TASK SET:
• a. From the orchestra funding transcript below, list every source of the orchestra's money that the speakers name.
• b. Retype the orchestra funding transcript below between "Robert Vodnoy: But" and "Robert Vodnoy: Yeah.", inclusive.

Robyn Bell: Right. Yet. 

Robert Vodnoy: But yet That's right. Yet. So that's the earned coming. It might be. 40 to 50% of the budget. So where's the rest of the money come from? Okay, so We have an opportunity grant from the Arts and Cultural Alliance and we have concert sponsors. So those are either individuals or in some cases businesses who like the program or, or the orchestra or see it as a good place for them to invest. So,

Robyn Bell: and you have to go out and cultivate those things yourself? 

Robert Vodnoy: Yes. 

Robyn Bell: You have a team. Wow. 

Robert Vodnoy: Yeah. 

Robyn Bell: It's a big deal. Yeah, 

Robert Vodnoy: it is. Yeah. So we've had a lot of different concert sponsors over the years. This year we have several individuals who are sponsors and a couple of businesses as well. And then the rest of it is individual contributions. which we get by. Fundraising emails. People can go online to buy our tickets and there's a donation line there where they can add money if they want. There's a Facebook page. There's a giving just all of the various ways that arts organizations raise money because this is a hybrid funding model. It's not government supported. And that's it. It's a public, private partnership.

GIVEN INFORMATION:

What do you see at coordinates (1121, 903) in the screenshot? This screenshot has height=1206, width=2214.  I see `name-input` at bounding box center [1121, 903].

SOLUTIONS PER TASK:
• a.
- Earned income (about 40 to 50% of the budget)
- An opportunity grant from the Arts and Cultural Alliance
- Concert sponsors (individuals and businesses)
- Individual contributions

• b.
Robert Vodnoy: But yet That's right. Yet. So that's the earned coming. It might be. 40 to 50% of the budget. So where's the rest of the money come from? Okay, so We have an opportunity grant from the Arts and Cultural Alliance and we have concert sponsors. So those are either individuals or in some cases businesses who like the program or, or the orchestra or see it as a good place for them to invest. So,

Robyn Bell: and you have to go out and cultivate those things yourself? 

Robert Vodnoy: Yes. 

Robyn Bell: You have a team. Wow. 

Robert Vodnoy: Yeah.